The two photographs below show views of one of Brockville’s more interesting west-end commercial blocks at two points in its history. This property on the south side of King St. W. east of Mill St. was originally owned by the Daniel Jones family and contained the large Jones home and grounds. In the 1880s the property was purchased by Ezra H. Halladay (ca.1839 – 1886) who was also elected Mayor of Brockville in 1883. Halladay had this large block of stores, offices and apartments built on King St. In addition he also opened a new street between Kincaid & Mill (now lower John St.) which has become misspelled as “Halliday “St. The Jones house was retained and the remaining land was subdivided into house lots.

Ezra Halladay - ca1866

Ezra H. Halladay as he was photographed in the 1860s. He was elected Mayor in 1883, but passed away in 1886 at the age of 47.

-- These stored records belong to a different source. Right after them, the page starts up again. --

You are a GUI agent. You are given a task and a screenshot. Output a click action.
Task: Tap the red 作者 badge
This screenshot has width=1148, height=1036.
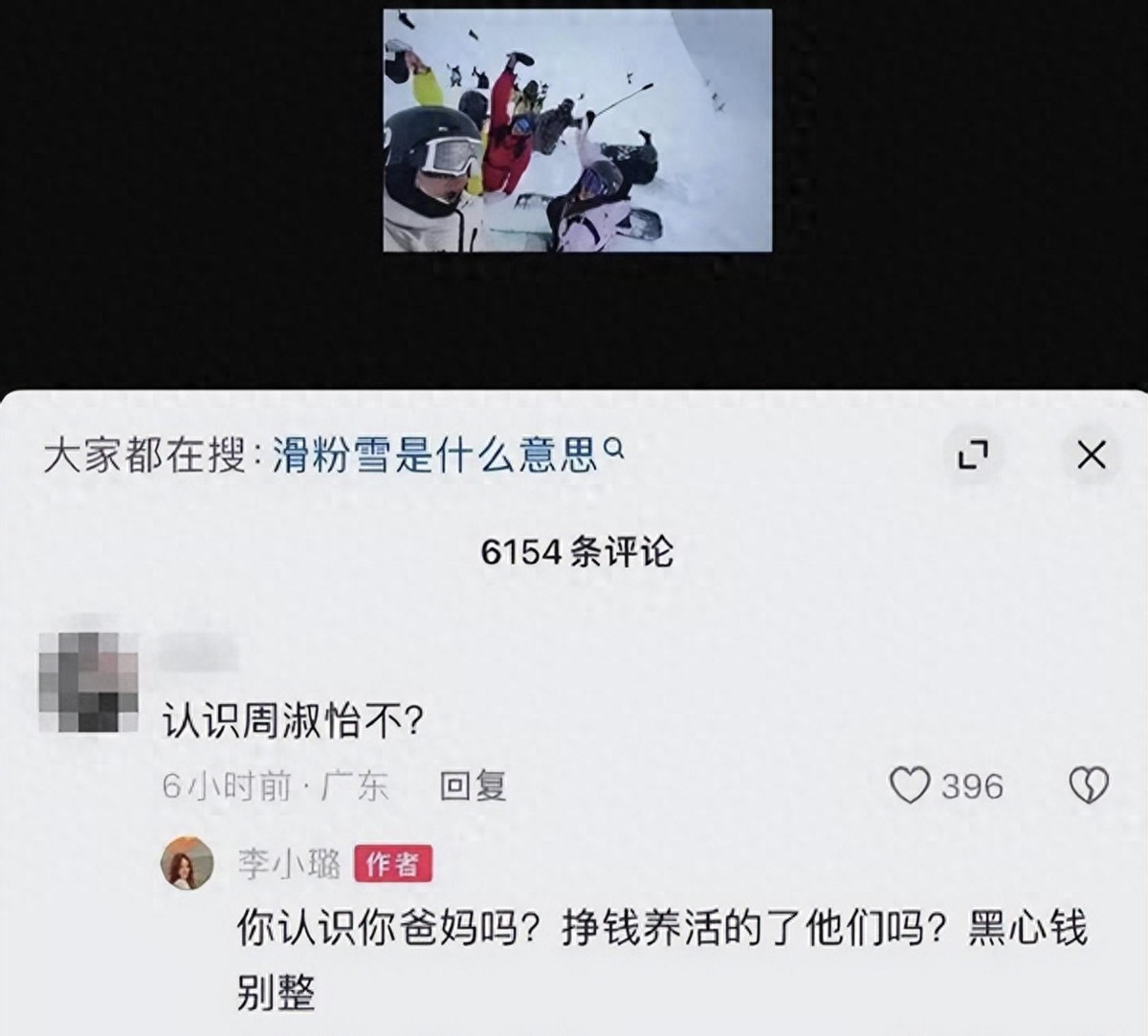tap(393, 865)
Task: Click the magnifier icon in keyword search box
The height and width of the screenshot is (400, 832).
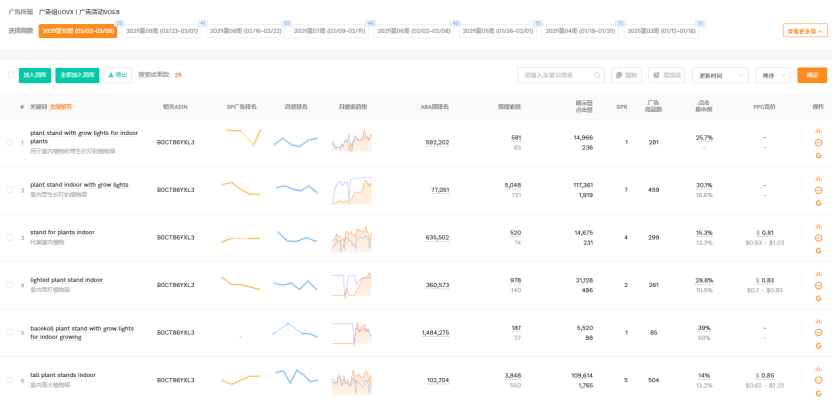Action: [597, 75]
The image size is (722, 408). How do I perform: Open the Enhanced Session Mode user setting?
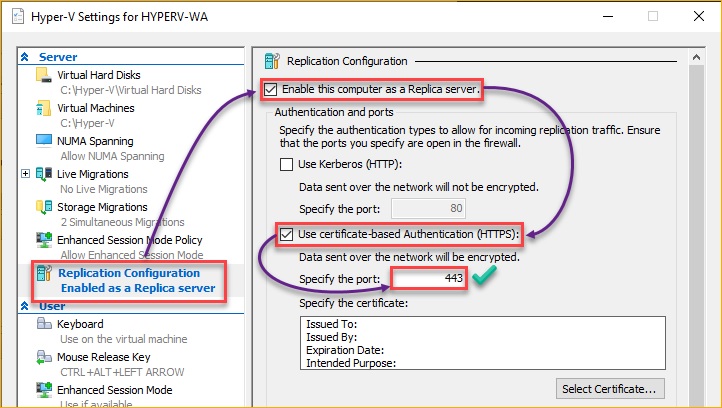[x=114, y=390]
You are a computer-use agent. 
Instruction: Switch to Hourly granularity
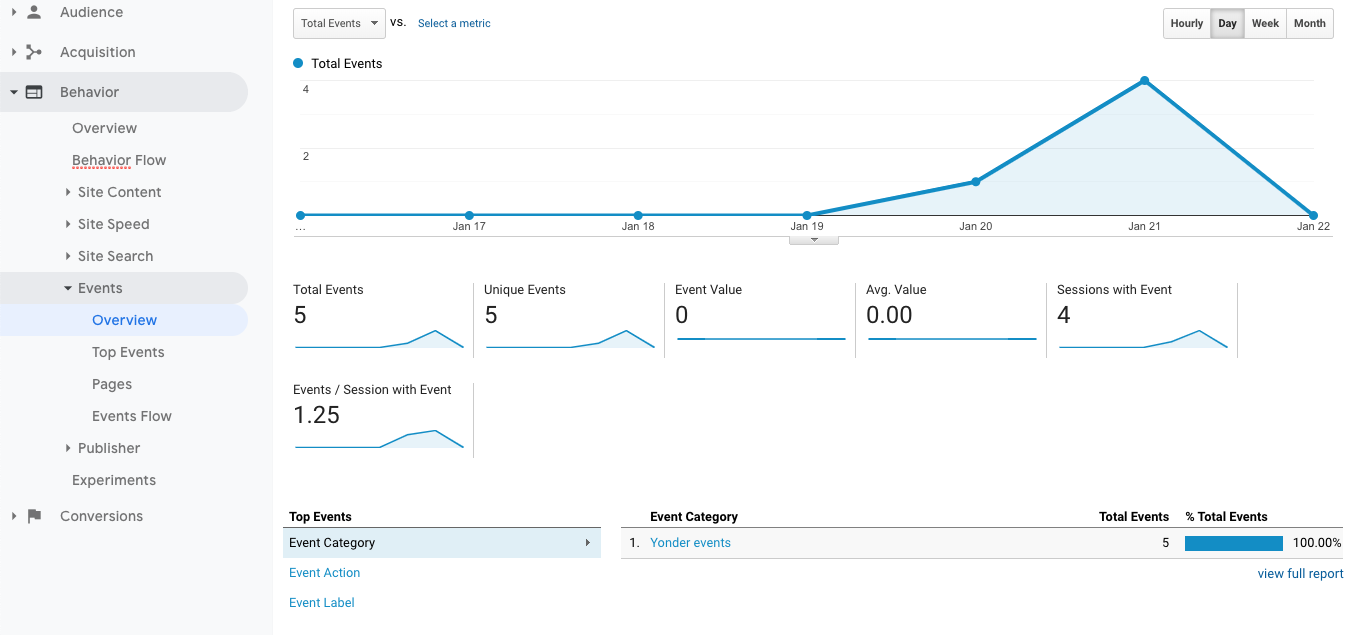click(x=1186, y=23)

175-201 King St W - Halladay Block, Brockville, ON
ca.1920

In this earlier picture, the Halladay Block was home to these merchants (from Mill St. now John St. eastward): [201] James L Greenwood, grocery; [197] D. Derbyshire Co. Ltd., butter & cheese, etc.; [193] Robert H. Smart, hardware; [183] Robert Sheridan, furniture & undertaker; [175] Alfred H. Swarts, furniture& undertaker; [171] N. Stuart Cuthbertson, real estate & insurance; [169] Lovell & Christmas Ltd., butter & cheese. Equally interesting is the garage and gasoline station on the near corner (the big letters say: “VULCANIZING”). The old wood framed building being used at that time was the early grocery store of William Gilmour.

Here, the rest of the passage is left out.